We know the request is either being removed, or already in the process of
being removed through task_work, so we can delete it from our waitid list
upfront. This is important for remove all conditions, as we otherwise
will find it multiple times and prevent cancelation progress.
Remove the dead check in cancelation as well for the hash_node being
empty or not. We already have a waitid reference check for ownership,
so we don't need to check the list too.
Cc: stable@xxxxxxxxxxxxxxx
Fixes: f31ecf671ddc ("io_uring: add IORING_OP_WAITID support")
Signed-off-by: Jens Axboe <axboe@xxxxxxxxx>
---
diff --git a/io_uring/waitid.c b/io_uring/waitid.c
index 6f851978606d..77d340666cb9 100644
--- a/io_uring/waitid.c
+++ b/io_uring/waitid.c
@@ -125,12 +125,6 @@ static void io_waitid_complete(struct io_kiocb *req, int ret)

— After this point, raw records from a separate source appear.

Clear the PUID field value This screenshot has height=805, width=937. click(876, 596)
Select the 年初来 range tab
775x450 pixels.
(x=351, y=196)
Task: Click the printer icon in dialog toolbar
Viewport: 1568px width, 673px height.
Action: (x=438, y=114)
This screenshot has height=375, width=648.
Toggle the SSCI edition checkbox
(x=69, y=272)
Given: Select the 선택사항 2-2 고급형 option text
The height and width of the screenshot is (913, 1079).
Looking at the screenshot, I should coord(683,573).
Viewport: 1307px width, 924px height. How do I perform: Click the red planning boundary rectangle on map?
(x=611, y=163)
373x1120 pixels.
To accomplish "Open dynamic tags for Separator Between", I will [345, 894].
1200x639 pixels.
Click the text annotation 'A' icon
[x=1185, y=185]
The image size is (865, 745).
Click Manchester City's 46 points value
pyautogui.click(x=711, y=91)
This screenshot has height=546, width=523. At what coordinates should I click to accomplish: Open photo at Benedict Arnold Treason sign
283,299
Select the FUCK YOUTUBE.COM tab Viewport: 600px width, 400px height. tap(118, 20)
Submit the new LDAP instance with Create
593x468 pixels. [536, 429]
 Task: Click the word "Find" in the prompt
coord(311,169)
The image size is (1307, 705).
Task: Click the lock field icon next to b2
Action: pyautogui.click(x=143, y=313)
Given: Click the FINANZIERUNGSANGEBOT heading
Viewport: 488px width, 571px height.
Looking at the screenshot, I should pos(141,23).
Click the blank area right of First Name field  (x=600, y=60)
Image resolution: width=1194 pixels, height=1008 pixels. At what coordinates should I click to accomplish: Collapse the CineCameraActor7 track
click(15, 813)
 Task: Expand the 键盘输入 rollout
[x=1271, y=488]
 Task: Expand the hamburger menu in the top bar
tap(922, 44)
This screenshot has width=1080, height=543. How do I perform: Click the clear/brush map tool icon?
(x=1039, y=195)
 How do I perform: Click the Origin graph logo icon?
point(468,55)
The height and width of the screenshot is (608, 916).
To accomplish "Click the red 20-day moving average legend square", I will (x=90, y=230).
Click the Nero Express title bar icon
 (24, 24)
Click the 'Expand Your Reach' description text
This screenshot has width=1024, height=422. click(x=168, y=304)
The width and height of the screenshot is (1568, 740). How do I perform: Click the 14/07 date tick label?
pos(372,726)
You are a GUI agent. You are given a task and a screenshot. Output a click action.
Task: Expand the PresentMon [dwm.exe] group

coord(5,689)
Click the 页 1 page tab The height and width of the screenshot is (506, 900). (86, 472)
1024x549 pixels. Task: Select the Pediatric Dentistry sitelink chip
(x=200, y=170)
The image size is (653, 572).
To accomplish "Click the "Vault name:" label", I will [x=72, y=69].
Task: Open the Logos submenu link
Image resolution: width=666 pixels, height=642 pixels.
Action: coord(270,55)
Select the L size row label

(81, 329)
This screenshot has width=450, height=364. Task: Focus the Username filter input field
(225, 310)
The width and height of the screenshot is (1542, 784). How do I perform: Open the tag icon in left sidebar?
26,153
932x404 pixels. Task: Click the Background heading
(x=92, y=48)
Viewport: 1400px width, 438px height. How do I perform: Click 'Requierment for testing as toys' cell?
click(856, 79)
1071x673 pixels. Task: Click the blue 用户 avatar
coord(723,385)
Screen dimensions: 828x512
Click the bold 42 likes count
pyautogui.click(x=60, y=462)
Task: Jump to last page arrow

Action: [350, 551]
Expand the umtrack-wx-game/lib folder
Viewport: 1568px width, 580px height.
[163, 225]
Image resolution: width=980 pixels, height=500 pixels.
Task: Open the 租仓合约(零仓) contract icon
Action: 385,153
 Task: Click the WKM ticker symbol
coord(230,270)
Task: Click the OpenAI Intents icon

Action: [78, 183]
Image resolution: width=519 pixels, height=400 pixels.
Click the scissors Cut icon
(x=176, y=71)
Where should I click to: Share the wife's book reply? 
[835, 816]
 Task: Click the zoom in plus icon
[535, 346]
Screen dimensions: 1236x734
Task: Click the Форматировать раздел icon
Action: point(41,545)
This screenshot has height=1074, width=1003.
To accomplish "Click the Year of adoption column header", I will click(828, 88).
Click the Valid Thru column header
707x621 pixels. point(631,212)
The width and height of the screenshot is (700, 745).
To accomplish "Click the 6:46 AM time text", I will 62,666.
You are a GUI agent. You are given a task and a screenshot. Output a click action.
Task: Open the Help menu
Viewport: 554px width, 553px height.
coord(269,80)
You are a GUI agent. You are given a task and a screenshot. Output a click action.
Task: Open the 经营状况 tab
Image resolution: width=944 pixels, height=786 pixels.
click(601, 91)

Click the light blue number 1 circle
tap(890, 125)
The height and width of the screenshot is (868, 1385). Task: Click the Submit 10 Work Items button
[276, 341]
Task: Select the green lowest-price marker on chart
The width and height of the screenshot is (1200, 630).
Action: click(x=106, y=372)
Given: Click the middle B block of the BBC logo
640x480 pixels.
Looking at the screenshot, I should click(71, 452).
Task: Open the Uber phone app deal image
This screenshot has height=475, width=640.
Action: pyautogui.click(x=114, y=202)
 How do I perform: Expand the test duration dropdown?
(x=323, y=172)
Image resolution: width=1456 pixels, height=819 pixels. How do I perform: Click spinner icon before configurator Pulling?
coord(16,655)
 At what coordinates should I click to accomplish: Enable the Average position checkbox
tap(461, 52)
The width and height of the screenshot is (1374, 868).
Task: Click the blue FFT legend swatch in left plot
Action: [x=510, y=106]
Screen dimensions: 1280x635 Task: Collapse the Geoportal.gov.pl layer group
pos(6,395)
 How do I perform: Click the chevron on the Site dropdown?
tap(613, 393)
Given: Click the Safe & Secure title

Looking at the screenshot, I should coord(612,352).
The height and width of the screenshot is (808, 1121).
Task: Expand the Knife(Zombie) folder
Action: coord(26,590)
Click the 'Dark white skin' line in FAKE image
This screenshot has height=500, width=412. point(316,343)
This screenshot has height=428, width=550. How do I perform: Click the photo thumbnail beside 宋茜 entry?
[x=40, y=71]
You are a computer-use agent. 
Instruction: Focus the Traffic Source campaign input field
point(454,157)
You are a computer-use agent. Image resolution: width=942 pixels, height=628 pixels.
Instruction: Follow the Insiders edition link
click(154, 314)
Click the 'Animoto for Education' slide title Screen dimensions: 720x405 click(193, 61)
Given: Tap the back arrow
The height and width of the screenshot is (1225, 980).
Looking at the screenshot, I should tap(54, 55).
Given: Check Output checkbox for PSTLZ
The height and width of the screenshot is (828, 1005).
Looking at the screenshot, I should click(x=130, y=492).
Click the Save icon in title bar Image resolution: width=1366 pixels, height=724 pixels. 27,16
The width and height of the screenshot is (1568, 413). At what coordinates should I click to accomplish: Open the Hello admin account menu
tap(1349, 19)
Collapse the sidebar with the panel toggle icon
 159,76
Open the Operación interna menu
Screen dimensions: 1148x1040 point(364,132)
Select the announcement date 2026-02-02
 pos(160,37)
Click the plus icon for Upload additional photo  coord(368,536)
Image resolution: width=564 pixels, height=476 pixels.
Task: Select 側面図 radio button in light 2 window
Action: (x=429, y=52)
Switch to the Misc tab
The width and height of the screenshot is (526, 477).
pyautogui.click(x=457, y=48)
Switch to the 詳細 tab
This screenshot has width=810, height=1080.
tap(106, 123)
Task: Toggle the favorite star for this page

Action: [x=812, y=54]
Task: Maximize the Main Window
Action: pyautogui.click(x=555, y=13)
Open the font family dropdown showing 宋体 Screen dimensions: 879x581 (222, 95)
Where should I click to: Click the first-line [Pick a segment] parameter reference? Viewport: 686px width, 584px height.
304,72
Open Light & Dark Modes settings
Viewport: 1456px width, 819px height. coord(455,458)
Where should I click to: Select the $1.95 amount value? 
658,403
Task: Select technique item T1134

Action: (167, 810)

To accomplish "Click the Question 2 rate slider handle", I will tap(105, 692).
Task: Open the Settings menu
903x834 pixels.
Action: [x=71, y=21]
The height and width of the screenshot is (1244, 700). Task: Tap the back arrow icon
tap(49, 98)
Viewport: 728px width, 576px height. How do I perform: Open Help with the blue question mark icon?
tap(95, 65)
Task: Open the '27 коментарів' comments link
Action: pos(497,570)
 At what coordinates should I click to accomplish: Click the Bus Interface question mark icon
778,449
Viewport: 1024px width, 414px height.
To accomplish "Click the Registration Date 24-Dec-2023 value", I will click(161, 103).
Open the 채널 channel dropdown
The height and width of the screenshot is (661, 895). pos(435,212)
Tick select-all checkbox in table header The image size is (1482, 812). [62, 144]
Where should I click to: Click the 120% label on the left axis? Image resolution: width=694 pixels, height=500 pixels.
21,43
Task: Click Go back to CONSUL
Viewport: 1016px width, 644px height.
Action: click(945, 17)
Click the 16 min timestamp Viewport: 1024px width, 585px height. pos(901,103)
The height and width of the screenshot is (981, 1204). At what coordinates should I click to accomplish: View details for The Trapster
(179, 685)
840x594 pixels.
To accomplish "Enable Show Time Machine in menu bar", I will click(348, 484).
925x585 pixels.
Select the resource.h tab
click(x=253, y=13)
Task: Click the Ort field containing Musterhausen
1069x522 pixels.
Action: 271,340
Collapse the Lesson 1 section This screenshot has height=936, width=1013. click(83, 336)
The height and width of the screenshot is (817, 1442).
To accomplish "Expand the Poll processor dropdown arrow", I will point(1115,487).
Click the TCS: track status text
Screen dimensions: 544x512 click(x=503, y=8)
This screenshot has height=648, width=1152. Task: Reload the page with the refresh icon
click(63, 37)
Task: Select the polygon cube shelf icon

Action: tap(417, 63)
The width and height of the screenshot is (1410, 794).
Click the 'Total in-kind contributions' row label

lockdep_assert_held(&req->ctx->uring_lock);
- /*
- * Did cancel find it meanwhile?
- */
- if (hlist_unhashed(&req->hash_node))
- return;
-
hlist_del_init(&req->hash_node);
ret = io_waitid_finish(req, ret);
@@ -202,6 +196,7 @@ bool io_waitid_remove_all(struct io_ring_ctx *ctx, struct task_struct *task,
hlist_for_each_entry_safe(req, tmp, &ctx->waitid_list, hash_node) {
if (!io_match_task_safe(req, task, cancel_all))
continue;
+ hlist_del_init(&req->hash_node);
__io_waitid_cancel(ctx, req);
found = true;
}
--
Jens Axboe